Angevin di Montagne - October 7, 2010 09:28 PM (GMT)
"No no, I'd rather not," he said, releasing his grip on Sola Fide's reigns. "You seem to have this situation under control, actually. I was just passing by and happened upon you. Nice to make your acquaintance."

His eyes, though glued to the girl as he slowly paced his way around her, were everywhere but upon her. His ears were roaming through the grasses of the thicket he'd just escaped, nose adjusting through the scent of blood to examine if he could make out any other specifics. This was no trap here, feet having steadied themselves through the sand to feel for any buried wire, any gaps in which Drow or other mischievous company could have laid out a present for the soon-to-be deceased. It seemed that whatever had transpired, this girl was all that was left of the scruffle.
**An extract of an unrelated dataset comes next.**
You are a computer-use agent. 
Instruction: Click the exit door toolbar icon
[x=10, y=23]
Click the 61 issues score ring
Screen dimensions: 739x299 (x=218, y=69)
And, as was common with people who were out for their own end, she'd been left to die due to the injury to her head. Stopping beside it, he squatted down, fingers gently attaching themselves to the sides of her temples.

"Do you feel any pain down your spine when I do this?" he asked, gently lifting it from the glossy pool that had been collecting around it. "Or lightheadedness? I merely want to know if you'd be able to sit up or... walk. I would ask if you had anything with you, but I surmise they are with you anymore..."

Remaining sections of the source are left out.